It’s not often that the Israeli government and Hamas agree on something. Sure, each has sought to assassinate members of the other, neither of them much fancy pork, and they both thought that the United Nations inquiry into the Gaza flotilla raid was “unjust,” albeit for completely different reasons. But today, they speak with one voice: the UN vote on Palestinian statehood is a terrible idea.

They even phrase their reasoning similarly: both insist that security must precede statehood. The way Israeli Prime Minister Benjamin Netanyahu put it before the UN — “Israel wants peace with a Palestinian state, but the Palestinians want a state without peace” — isn’t that divergent in its assertiveness from the stance of Ismail Haniyeh, Hamas leader and disputed Palestinian Prime Minister. He bashed the UN move on Friday, explaining that “states liberate their land first, and then the political body can be established.”
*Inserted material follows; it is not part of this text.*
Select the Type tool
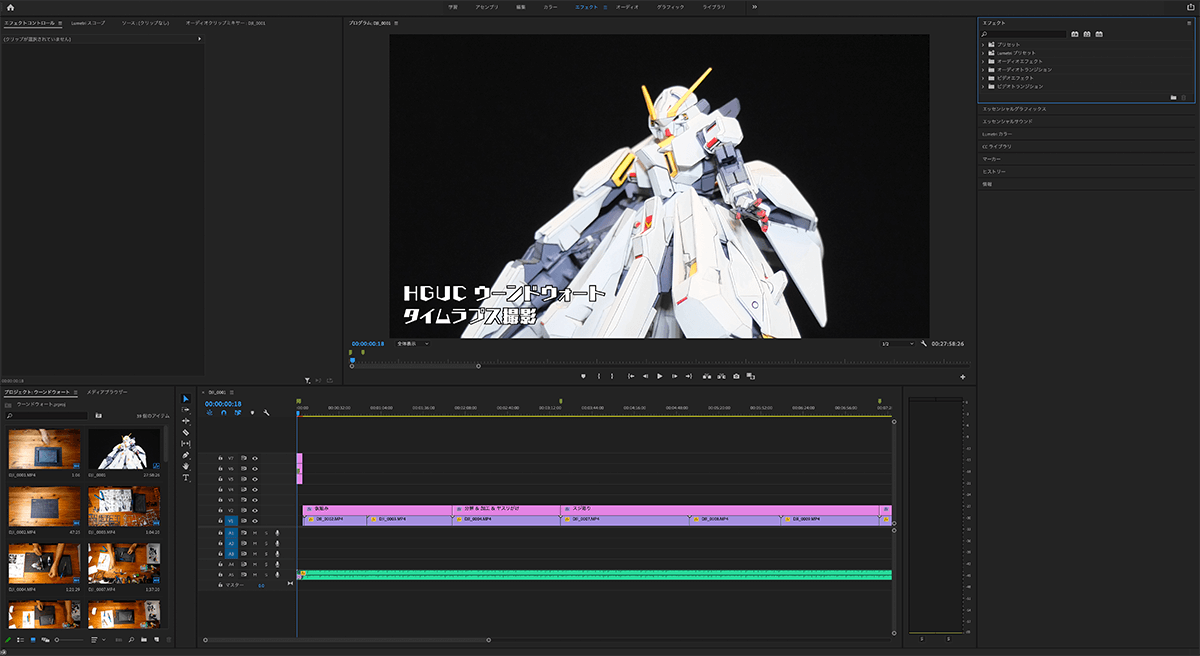The image size is (1200, 656). tap(186, 478)
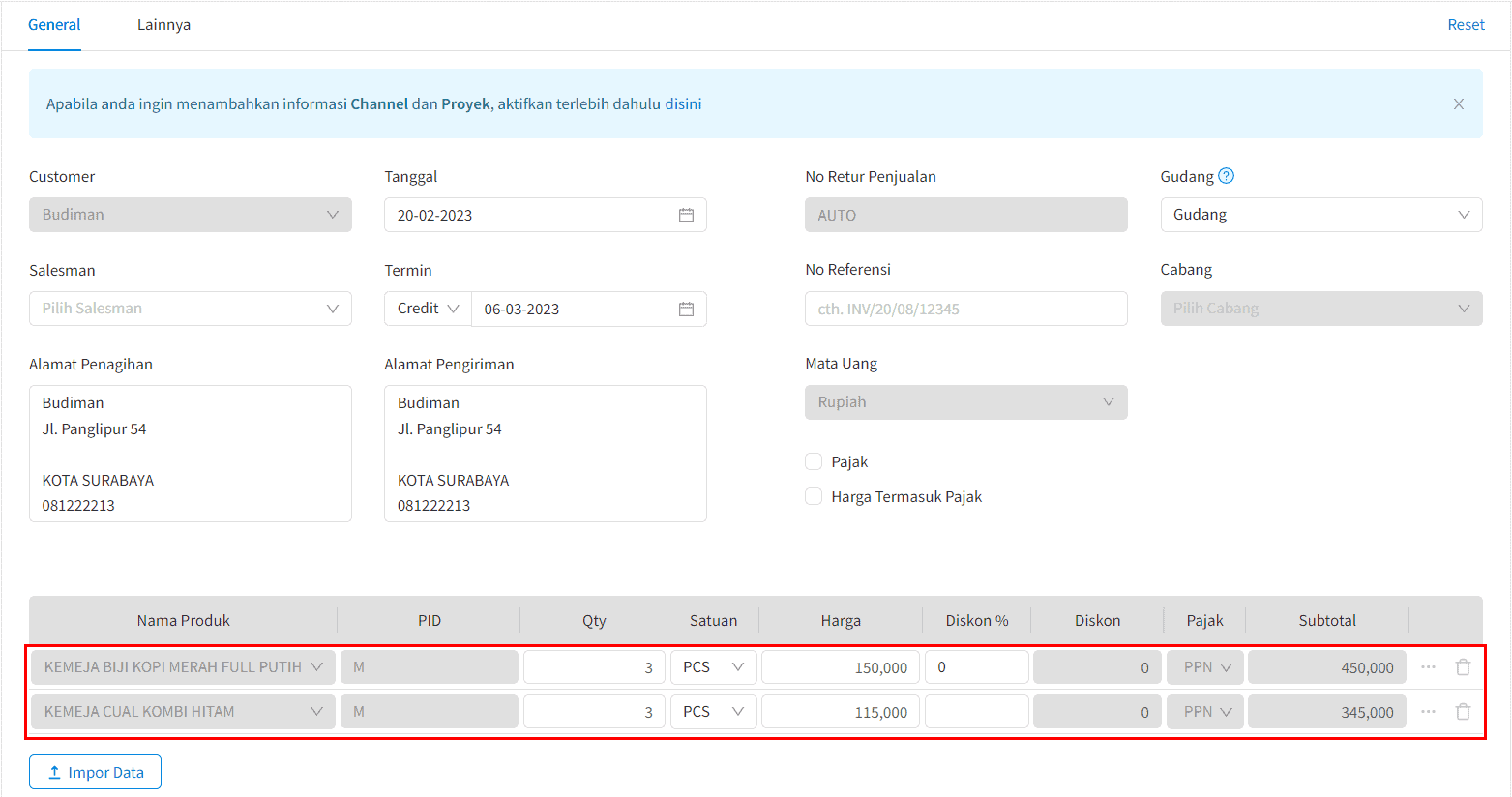Delete the KEMEJA CUAL KOMBI HITAM row
This screenshot has height=797, width=1512.
pos(1463,712)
Obviously, Netanyahu isn’t talking about Palestinian security, much less security in Hamas’ claims to the entirety of “historical Palestine,” and Hamas isn’t talking about Israel “liberating” Gaza and the West Bank. But that doesn’t change the fact that demanding security should precede statehood is incredibly unrealistic. The new state of South Sudan is hardly secure, but no one opposed their admission to the UN last week or insisted they guarantee the security of northern Sudan beforehand. Most states — even Israel and the United States — are born of conflict. It’s completely delusional to expect peace to reign in a situation where spoilers, from Hamas to the extreme rightists of Israel, abound.
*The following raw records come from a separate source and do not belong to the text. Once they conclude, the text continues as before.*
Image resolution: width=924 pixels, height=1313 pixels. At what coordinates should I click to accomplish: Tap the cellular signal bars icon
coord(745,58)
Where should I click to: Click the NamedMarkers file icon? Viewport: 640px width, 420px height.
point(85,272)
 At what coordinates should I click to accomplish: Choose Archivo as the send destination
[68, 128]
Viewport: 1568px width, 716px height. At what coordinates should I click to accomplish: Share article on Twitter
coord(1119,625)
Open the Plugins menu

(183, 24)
Nor do their diametrically opposed goals diminish Hamas and Netanyahu’s shared opposition to Abbas’ UN appeal. The status quo of stymied negotiations and failed diplomatic overtures benefits Hamas by proving Fatah to be ineffective. Netanyahu is also aided by a stagnant Palestinian drive for statehood; it is what holds his coalition together and keeps the right-wing crazies who threaten to dissolve the government, like Avigdor Lieberman — who has implicitly called for Gaza to be nuked — at bay.

So where does America find itself amidst all this?

Frankly, we don’t have many options. In spite of our sending Israel crateloads of so-called “bunker buster” bombs and imploring them to halt settlement construction, Netanyahu snubbed us to hold his far-right friends close. Several members of the American defense establishment — most notably former Defense Secretary Robert Gates — haven’t been too happy with this behavior, either, according to a report filed by Bloomberg. This at least partially contributes to the predicament we face in the UN today.

Despite its unlikelihood, the prospect of a yes vote is tempting: it would strengthen our image among Palestinians and in the Arab world, and deal a potentially fatal blow to Hamas. But at the same time, the declaration of statehood submitted by Palestinian President Mahmoud Abbas, defined by the 1967 boundary lines, leaves nearly 400,000 Israelis within Palestine. A conditional vote like the one proposed by former Israeli cabinet minister Isaac Herzog is simply not feasible. Yet our seemingly inevitable no vote leaves us in terrible shape; as Prince Turki al-Faisal of Saudi Arabia wrote in the New York Times, a no vote “would further undermine [America’s] relations with the Muslim world, empower Iran and threaten regional stability.” Israel is redoubling its guard, preparing for massive crowds to march on its borders — bad news for a country that secretly admits it doesn’t “do Gandhi very well.”

Stuck between siding with an illiberal thug who spits in our face and forcing a chaotic and violent paradigm shift upon Israel, the choice isn’t a good one. And whatever we end up doing, the results won’t be pretty, either.

Jack Newsham is a sophomore in Morse College.